>>>>
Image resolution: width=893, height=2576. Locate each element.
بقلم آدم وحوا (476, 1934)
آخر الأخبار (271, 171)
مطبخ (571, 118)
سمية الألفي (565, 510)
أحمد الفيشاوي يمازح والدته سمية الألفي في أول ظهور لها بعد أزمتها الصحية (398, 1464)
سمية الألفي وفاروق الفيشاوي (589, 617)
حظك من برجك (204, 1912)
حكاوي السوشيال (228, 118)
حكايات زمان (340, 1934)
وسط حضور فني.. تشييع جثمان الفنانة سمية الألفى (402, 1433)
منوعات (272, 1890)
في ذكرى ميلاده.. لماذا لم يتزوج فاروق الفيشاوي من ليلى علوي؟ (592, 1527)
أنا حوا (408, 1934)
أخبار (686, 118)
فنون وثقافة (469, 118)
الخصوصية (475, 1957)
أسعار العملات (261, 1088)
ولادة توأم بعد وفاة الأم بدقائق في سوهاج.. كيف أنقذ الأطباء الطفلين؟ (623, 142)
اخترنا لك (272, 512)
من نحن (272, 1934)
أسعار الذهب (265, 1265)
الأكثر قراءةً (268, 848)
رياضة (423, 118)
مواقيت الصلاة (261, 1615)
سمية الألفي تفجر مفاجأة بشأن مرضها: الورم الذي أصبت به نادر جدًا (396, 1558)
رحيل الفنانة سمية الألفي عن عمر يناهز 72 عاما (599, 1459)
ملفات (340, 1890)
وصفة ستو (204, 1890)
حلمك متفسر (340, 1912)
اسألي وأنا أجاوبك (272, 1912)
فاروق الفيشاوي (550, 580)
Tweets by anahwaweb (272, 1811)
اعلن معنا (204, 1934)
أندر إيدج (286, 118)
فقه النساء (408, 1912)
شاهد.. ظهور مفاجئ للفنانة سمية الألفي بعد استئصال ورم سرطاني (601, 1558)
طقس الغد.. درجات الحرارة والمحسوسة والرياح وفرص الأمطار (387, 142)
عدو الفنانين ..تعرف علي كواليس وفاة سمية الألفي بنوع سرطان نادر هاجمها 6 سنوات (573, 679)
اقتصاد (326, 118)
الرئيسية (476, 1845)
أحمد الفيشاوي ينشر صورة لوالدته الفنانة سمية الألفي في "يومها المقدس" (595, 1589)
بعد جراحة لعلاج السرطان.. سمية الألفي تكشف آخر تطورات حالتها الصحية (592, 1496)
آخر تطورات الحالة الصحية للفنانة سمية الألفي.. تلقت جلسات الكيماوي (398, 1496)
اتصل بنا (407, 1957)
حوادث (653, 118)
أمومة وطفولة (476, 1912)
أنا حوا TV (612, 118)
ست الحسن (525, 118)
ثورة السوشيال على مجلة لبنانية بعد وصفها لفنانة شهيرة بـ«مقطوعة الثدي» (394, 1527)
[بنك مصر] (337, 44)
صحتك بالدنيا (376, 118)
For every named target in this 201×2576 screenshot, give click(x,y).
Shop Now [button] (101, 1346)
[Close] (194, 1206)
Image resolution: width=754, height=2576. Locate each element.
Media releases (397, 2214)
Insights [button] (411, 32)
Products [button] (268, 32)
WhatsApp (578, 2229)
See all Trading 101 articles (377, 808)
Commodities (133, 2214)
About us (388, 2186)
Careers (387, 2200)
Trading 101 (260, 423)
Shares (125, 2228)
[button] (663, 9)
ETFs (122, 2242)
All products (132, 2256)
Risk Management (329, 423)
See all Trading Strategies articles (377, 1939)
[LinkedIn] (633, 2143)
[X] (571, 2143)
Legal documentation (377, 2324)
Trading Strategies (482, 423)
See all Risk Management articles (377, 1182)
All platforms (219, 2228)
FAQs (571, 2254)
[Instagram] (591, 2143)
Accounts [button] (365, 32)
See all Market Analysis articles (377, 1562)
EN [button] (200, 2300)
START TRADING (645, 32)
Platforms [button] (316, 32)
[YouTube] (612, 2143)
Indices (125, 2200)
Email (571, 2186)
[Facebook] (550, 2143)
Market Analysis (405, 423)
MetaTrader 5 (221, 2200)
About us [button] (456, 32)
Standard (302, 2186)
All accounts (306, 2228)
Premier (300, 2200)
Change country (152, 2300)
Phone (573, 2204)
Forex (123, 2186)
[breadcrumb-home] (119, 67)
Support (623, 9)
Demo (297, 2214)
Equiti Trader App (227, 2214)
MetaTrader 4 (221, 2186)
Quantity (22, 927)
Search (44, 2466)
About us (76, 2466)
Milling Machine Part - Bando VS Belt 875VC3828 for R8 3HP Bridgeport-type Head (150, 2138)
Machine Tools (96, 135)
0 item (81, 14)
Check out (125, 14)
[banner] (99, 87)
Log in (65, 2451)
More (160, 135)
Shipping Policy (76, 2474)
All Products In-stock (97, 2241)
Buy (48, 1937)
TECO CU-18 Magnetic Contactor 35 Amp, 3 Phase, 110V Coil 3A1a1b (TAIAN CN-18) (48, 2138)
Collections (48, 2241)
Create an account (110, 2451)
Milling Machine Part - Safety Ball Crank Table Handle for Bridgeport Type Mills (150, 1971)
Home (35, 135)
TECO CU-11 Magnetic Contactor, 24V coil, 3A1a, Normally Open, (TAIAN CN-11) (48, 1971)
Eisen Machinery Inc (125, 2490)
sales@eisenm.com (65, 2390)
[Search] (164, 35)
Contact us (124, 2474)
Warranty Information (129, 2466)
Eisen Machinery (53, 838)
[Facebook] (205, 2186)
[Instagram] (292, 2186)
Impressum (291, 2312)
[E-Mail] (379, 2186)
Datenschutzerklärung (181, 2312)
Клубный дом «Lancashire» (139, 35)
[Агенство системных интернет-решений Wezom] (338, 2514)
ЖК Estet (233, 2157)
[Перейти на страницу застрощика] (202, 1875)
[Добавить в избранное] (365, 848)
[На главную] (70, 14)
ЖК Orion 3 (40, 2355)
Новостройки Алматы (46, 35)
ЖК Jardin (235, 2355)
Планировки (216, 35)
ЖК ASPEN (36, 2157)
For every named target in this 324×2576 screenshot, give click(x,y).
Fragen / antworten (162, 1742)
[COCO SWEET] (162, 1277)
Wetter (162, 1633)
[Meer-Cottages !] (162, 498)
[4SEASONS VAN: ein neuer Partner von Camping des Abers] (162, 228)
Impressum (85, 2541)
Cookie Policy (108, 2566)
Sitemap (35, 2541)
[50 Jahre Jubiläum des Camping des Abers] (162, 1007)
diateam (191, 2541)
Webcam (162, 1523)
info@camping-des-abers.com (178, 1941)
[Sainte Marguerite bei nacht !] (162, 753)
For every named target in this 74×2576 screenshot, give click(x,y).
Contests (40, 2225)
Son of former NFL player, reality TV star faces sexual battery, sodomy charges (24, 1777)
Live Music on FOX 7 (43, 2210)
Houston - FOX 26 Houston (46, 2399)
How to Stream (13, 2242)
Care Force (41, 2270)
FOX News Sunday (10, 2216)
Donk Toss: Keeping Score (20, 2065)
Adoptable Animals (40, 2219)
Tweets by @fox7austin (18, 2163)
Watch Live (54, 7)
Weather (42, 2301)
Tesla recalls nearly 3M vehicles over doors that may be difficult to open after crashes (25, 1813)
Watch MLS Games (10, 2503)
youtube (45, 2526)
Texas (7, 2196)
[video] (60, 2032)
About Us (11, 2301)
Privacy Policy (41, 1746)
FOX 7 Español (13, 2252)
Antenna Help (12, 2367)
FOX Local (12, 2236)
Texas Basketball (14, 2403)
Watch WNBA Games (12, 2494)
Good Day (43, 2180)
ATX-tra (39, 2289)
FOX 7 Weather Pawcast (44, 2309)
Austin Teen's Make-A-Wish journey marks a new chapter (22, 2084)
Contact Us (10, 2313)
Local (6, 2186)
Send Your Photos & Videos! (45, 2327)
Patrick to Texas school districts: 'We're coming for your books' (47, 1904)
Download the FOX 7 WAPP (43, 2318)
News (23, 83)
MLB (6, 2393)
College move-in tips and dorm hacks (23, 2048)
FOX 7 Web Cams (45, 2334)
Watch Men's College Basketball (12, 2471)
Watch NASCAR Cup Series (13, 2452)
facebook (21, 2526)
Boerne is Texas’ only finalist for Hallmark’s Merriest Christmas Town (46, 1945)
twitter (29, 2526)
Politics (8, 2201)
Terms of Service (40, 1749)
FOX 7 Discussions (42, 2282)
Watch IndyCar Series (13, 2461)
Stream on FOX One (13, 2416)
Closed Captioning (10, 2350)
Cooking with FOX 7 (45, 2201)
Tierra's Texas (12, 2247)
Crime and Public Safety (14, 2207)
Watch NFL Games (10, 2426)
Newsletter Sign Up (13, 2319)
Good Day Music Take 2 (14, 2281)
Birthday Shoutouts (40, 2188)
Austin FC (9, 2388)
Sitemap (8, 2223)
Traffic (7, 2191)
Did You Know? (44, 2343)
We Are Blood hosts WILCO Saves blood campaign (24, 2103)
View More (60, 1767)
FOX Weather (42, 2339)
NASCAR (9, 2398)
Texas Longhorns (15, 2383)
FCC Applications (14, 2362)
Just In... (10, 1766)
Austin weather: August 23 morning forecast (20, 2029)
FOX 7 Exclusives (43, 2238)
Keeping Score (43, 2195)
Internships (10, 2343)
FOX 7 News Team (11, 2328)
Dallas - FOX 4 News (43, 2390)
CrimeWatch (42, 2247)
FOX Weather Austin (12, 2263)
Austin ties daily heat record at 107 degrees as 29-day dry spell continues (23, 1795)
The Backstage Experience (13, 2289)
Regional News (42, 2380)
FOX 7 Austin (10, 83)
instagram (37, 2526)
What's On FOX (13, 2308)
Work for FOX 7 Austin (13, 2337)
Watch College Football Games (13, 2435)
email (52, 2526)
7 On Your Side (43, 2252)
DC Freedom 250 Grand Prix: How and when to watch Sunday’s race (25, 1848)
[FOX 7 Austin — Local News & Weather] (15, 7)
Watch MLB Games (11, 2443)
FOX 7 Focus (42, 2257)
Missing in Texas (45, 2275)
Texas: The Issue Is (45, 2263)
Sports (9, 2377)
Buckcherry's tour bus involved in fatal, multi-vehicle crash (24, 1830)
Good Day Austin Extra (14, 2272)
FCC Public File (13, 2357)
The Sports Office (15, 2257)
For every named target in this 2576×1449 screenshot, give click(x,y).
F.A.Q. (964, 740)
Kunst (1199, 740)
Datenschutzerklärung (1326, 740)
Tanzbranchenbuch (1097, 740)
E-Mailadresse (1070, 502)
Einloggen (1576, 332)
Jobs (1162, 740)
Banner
<<<<
WHAT YOU HAVE TO DO: In this exercise, copy only the lines from the opening line of the material through the line where "ست الحسن (525, 118)" appears.

RESPONSE AREA:
Image resolution: width=893, height=2576. Locate each element.
بقلم آدم وحوا (476, 1934)
آخر الأخبار (271, 171)
مطبخ (571, 118)
سمية الألفي (565, 510)
أحمد الفيشاوي يمازح والدته سمية الألفي في أول ظهور لها بعد أزمتها الصحية (398, 1464)
سمية الألفي وفاروق الفيشاوي (589, 617)
حظك من برجك (204, 1912)
حكاوي السوشيال (228, 118)
حكايات زمان (340, 1934)
وسط حضور فني.. تشييع جثمان الفنانة سمية الألفى (402, 1433)
منوعات (272, 1890)
في ذكرى ميلاده.. لماذا لم يتزوج فاروق الفيشاوي من ليلى علوي؟ (592, 1527)
أنا حوا (408, 1934)
أخبار (686, 118)
فنون وثقافة (469, 118)
الخصوصية (475, 1957)
أسعار العملات (261, 1088)
ولادة توأم بعد وفاة الأم بدقائق في سوهاج.. كيف أنقذ الأطباء الطفلين؟ (623, 142)
اخترنا لك (272, 512)
من نحن (272, 1934)
أسعار الذهب (265, 1265)
الأكثر قراءةً (268, 848)
رياضة (423, 118)
مواقيت الصلاة (261, 1615)
سمية الألفي تفجر مفاجأة بشأن مرضها: الورم الذي أصبت به نادر جدًا (396, 1558)
رحيل الفنانة سمية الألفي عن عمر يناهز 72 عاما (599, 1459)
ملفات (340, 1890)
وصفة ستو (204, 1890)
حلمك متفسر (340, 1912)
اسألي وأنا أجاوبك (272, 1912)
فاروق الفيشاوي (550, 580)
Tweets by anahwaweb (272, 1811)
اعلن معنا (204, 1934)
أندر إيدج (286, 118)
فقه النساء (408, 1912)
شاهد.. ظهور مفاجئ للفنانة سمية الألفي بعد استئصال ورم سرطاني (601, 1558)
طقس الغد.. درجات الحرارة والمحسوسة والرياح وفرص الأمطار (387, 142)
عدو الفنانين ..تعرف علي كواليس وفاة سمية الألفي بنوع سرطان نادر هاجمها 6 سنوات (573, 679)
اقتصاد (326, 118)
الرئيسية (476, 1845)
أحمد الفيشاوي ينشر صورة لوالدته الفنانة سمية الألفي في "يومها المقدس" (595, 1589)
بعد جراحة لعلاج السرطان.. سمية الألفي تكشف آخر تطورات حالتها الصحية (592, 1496)
آخر تطورات الحالة الصحية للفنانة سمية الألفي.. تلقت جلسات الكيماوي (398, 1496)
اتصل بنا (407, 1957)
حوادث (653, 118)
أمومة وطفولة (476, 1912)
أنا حوا TV (612, 118)
ست الحسن (525, 118)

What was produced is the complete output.